About an hour later, the nurse practitioner sat down in the chair next to my bed. After his introduction, he began discussing the results of the tests. He said I had an ileus (when the bowel stops contracting, and food is unable to be pushed through). The treatment is bowel rest (bowel rest=clear liquid diet). When lunch time came around, I got to order apple juice and hot tea. I was content with that because even though I hadn’t eaten in two days, I did not feel like eating. My belly was still slightly distended, and I had minor abdominal pain.

I then saw two different doctors, one was a general physician, I imagine an internist, and the other specialized in GI (gastrointestinal). Throughout all of this, they had contacted my GI doctor, the one who had performed the colonoscopy and diagnosed my ulcerative colitis. The GI doctor spent more time with me than the internist. He sat on the end of my bed and drew a diagram of the GI tract to aid in our discussion. He said he would defer to my specialist and we would follow that treatment.

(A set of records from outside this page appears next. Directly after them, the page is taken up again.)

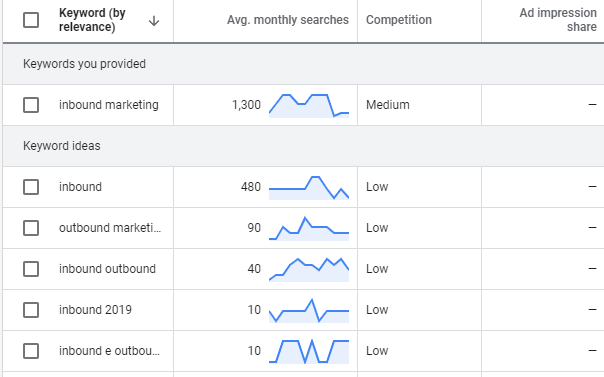Sort by Competition column header
Viewport: 604px width, 377px height.
(x=399, y=20)
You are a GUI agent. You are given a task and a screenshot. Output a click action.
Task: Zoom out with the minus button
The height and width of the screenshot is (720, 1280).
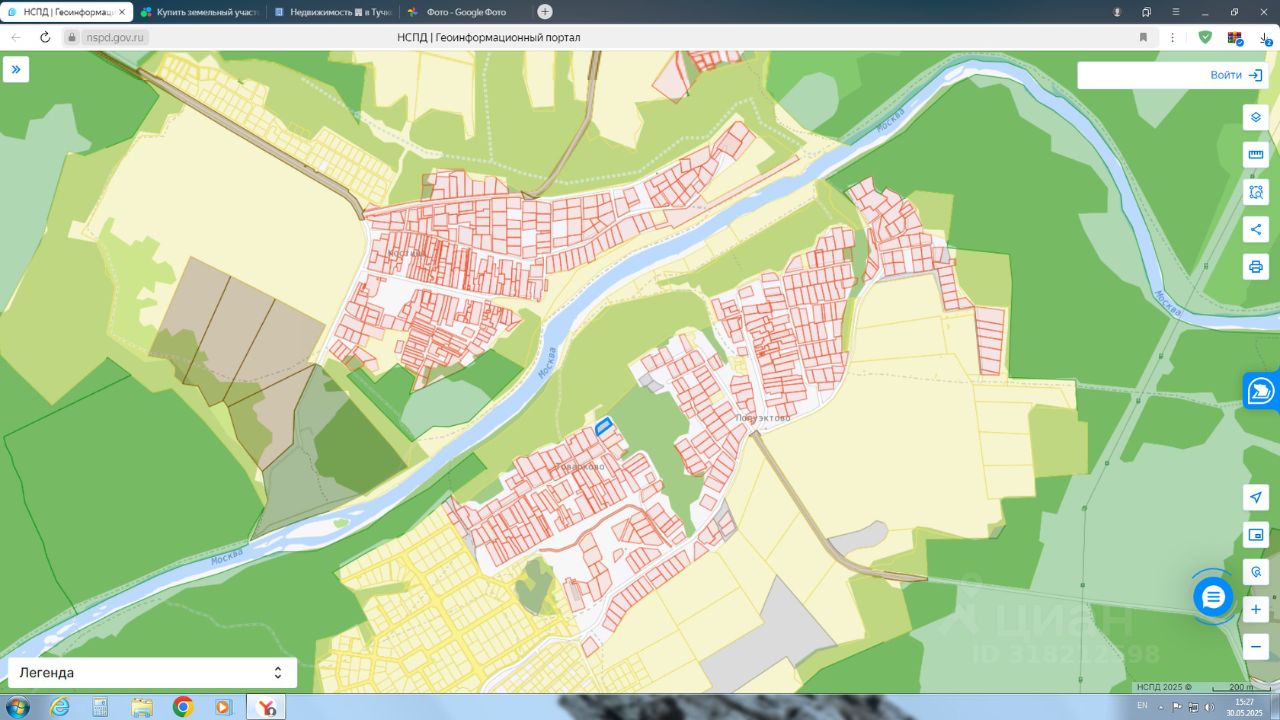coord(1255,647)
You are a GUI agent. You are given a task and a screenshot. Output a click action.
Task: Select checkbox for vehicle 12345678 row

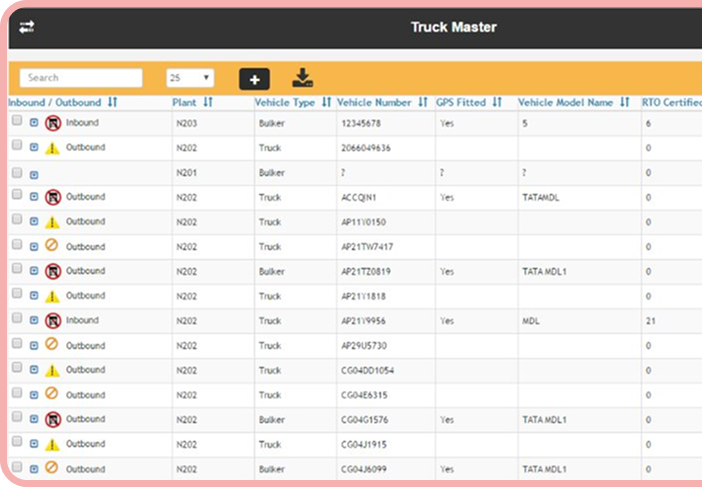[17, 123]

The nurse practitioner came back in to give me the update. He spoke with my GI specialist too, and we found out I had an infection. I was to start two new medications. Then I was told if I could tolerate solid food, I would be discharged. I had to schedule a special MRI called MR enterography, which is used to see detailed pictures of the small intestine. That experience deserves its own blog.

So what did I learn being a patient?

As an x-ray technologist, I briefly spend time with patients for their studies. I likely never see them again. As a patient, you see so many new faces it’s like the revolving door in reverse; instead of new patients, you see new healthcare workers.

Everyone in healthcare is so specialized now that for the different tasks needed, there is a different person. As a patient, the only person you have a chance to build a rapport with is the nurse. However, they are often busy treating multiple patients, so they pop in and out. Although healthcare has started to move in the direction of treating patients as guests, certain facts remain. A patient is unwell, and that is why they are there. The healthcare team addresses that first and foremost.

Even though I saw a multitude of faces, they each treated me with respect and care. While the interactions were brief, I still remember each of their faces. I think that is the goal I strive for with each patient. Taking that extra moment to get them a blanket, or make a joke. Treating patients as both patients and people should be the distinction of good care.

2 thoughts on “Being a Patient vs. Providing the Care

  1. The ONLY reason for a long wait is short staffing, and admittedly limited equipment. Why, with obscene yearly profits should there ever be a lack of redundant equipment, or short staffing?

    That being said, I don’t think I’ve found people in the hospital, other than nurses, who failed to show empathy or truly felt concern.

  2. There is always a push with staffing, i.e. how much staff is necessary to do a good job vs. how much is excess? It’s also based on needs. I could have come at a fluke time, where in general it is not an issue. I can honestly say it is a very complicated issue and that there is more than one reason for long waits. However, a 5 hours wait is obscene. The growing abundance of urgent cares tries to address the overpopulation in ERs. There is still room for improvement.
    As for staff showing empathy, it is very individual based. I think if you find workers that enjoy their job, it’s a better experience for everyone involved. I could easily tell both nurses I met genuinely enjoyed what they did, and it came through.